+++ Quoted passage +++

A Blog by Jonathan Low


Nov 10, 2017

How Profits Are - And Will Be - Made From Your Driving Data

The value of the data is not in question. Automakers, insurance companies, ecommerce giants, retailers, real estate developers, health care providers, governments and citizen consumers - to name but a few - can all profit from this data.

The more challenging questions are who actually owns the information and how it can or should be delivered and used. But where there is opportunity, a financial model is sure to follow. JL

Sarwant Singh reports in Forbes:

If all the connected vehicles with the ability to capture certain data types were monetized, the overall opportunity would amount to ~$33 billion by 2025. Over 200 data points exist today, typically providing more than 140 viable use cases, but only 15% of these are being monetized. Data delivery models range from providing raw data to offering value added services (using) three pricing models: value-based, platform licensing, and revenue sharing. Revenue sharing models are popular with car companies
The connected car of today generates data from at least 200 different sensors within the vehicle and can profile everything from your location to driving habits. It can also monitor the use of vehicle features such as the temperature in your car and the weather in your surroundings.

+++ Data provided +++

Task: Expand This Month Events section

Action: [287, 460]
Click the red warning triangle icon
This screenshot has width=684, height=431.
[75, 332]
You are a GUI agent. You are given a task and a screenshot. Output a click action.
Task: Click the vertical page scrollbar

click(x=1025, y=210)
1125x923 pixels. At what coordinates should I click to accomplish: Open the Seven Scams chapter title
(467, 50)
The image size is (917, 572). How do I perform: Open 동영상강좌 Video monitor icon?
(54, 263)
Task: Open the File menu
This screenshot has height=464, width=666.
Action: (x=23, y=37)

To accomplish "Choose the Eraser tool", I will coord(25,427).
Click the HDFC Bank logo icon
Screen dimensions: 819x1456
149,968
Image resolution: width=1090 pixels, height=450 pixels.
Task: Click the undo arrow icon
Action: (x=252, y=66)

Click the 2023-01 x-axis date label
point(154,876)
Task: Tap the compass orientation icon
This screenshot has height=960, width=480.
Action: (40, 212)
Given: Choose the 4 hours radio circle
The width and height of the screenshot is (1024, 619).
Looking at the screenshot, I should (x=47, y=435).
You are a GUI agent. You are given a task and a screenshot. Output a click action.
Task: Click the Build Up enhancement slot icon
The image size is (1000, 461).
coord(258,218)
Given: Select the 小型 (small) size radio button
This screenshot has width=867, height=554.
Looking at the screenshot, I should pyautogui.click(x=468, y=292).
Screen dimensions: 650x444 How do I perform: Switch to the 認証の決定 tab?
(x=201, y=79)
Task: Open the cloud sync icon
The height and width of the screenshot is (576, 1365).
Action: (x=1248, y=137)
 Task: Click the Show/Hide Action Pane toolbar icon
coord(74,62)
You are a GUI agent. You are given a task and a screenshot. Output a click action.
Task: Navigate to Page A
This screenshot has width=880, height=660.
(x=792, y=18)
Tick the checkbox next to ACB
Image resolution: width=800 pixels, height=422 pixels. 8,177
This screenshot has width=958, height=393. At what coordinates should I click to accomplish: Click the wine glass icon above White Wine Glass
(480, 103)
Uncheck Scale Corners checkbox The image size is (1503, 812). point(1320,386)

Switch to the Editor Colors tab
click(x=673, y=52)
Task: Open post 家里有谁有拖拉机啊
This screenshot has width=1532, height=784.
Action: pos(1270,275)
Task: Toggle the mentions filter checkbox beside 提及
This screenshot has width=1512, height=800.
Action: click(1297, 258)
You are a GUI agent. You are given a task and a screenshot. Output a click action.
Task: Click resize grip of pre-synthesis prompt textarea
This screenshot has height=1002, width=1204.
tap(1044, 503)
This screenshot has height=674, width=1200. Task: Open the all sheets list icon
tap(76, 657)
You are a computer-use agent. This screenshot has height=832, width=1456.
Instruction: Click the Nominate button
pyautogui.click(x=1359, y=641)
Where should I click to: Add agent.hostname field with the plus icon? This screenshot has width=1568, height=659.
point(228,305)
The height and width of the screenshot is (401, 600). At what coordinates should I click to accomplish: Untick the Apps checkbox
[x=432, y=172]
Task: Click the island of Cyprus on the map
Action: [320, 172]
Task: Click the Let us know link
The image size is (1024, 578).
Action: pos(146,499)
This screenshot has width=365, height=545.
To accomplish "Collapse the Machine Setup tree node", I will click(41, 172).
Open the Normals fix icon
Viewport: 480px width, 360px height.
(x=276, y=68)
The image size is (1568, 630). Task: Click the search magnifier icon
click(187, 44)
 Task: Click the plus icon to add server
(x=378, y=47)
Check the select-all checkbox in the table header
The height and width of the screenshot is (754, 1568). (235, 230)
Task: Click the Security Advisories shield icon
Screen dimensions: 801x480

+++

- _Exercises_
a. Reproduce the driving data post from "Nov 10, 2017" up to and including "from this data.", swapping "insurance companies" for "insurers".
b. Condense the paragraph of the driving data post that begins "If all the connected vehicles" into a bulleted list that keeps its main facts.

- _Correct answers_
a.
Nov 10, 2017

How Profits Are - And Will Be - Made From Your Driving Data

The value of the data is not in question. Automakers, insurers, ecommerce giants, retailers, real estate developers, health care providers, governments and citizen consumers - to name but a few - can all profit from this data.

b.
- Monetizing all connected vehicles able to capture certain data types would be a ~$33 billion opportunity by 2025.
- Over 200 data points exist today, typically providing more than 140 viable use cases.
- Only 15% of these are being monetized.
- Data delivery models range from raw data to value added services.
- There are three pricing models: value-based, platform licensing, and revenue sharing.
- Revenue sharing models are popular with car companies.